How to not loop over all entities in Unity ECS
I am a vivid fanboy of ECS pattern since 2012. It is important to mentioned that I come to ECS not for the performance reasons, but because I like the way ECS forces a clean and flexible application design upon me 😀.
Today I stumbled upon following tweet:
Which triggered this blog post, so buckle up, I am putting my philosophers hat on.
I see two main concepts which drive the application design, when developing with ECS:
- Separation of state and behaviour
- Bottom up design
I think Separation of state and behaviour does not need any further explanation, but what do I mean by Bottom up design?
With traditional OOP mindset we tend to go top down — from abstract to concrete. A definition of a class is abstract, e.g. Player, Enemy, House, Weapon.
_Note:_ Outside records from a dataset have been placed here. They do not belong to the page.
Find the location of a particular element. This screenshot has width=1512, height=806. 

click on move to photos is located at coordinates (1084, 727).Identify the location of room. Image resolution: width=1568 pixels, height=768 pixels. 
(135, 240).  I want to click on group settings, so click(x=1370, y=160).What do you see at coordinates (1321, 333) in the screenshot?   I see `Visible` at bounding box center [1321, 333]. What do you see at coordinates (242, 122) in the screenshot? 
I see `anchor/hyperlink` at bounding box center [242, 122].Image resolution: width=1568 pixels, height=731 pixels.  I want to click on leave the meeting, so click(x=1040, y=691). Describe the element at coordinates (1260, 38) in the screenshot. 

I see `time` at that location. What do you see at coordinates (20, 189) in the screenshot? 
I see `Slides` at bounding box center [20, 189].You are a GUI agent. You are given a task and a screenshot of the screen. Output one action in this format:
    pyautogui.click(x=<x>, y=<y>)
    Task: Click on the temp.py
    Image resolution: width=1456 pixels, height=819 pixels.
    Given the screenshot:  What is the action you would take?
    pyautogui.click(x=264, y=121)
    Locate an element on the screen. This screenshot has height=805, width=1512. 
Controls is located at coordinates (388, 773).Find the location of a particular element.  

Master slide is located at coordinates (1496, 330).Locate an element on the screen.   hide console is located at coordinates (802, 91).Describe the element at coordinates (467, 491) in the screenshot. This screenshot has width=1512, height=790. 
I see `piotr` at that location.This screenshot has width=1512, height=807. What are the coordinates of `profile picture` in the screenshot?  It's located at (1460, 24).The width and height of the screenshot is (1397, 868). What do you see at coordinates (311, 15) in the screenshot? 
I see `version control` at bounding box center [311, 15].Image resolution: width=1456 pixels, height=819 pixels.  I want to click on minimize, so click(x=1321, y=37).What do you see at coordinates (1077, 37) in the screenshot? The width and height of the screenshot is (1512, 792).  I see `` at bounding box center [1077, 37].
They are non specific metaphors. And don’t get me started on the application of inheritance in OOP. This concepts makes us go even further into the abyss of abstract thinking. Which is very welcoming for introduction of accidental complexity.
With ECS, data is KING!
There are no classes, there are just components and systems. Components should reflect the data 1:1. There are no player and enemy, there are components, which reflect data, and if an entity has what it takes to be a player, it will be handled by a system as a player. If it contains things which a system expects from an enemy than this entity will be handled as an enemy. And here is a thing, an entity can be a player and an enemy at the same time.
So how do we avoid looping over all entities?
We avoid it by breaking down components in small atomic elements, which let us execute explicit queries.
Enough with the philosophical mumbo jumbo, let’s get practical
In Unity ECS we can create components, which we can associate with an entity. Unity ECS evaluates all the given component associations and create so called entity archetypes. For example we have components A, B, C and we have entities which in current state have components (A, B), just (C), (A, B, C) and (B, C). We have 4 archetypes in our current state. Important to mention that by adding and removing components from an entity, we change the archetype of the component.
Now why do we need an archetype in the first place?
We need it because the component instances are stored in so called Chunks which are organised by entity archetype. A chunk has a fixed byte size, so do the data components. Given those fix sizes, the engine can compute how many entities will fit into one chunk. In the chunk the component instances are stored by component type and not by entity id. What I mean by that is:
Lets imagine we have 3 entities of (A, B, C) archetype, the layout of the chunk will be:
A1, A2, A3, B1, B2, B3, C1, C2, C3
and not
A1, B1, C1, A2, B2, C2, A3, B3, C3
The first layout is much more beneficial in regards to memory alignment and in case we have a system which is interested only in some of the component types, than we can skip a full memory sector.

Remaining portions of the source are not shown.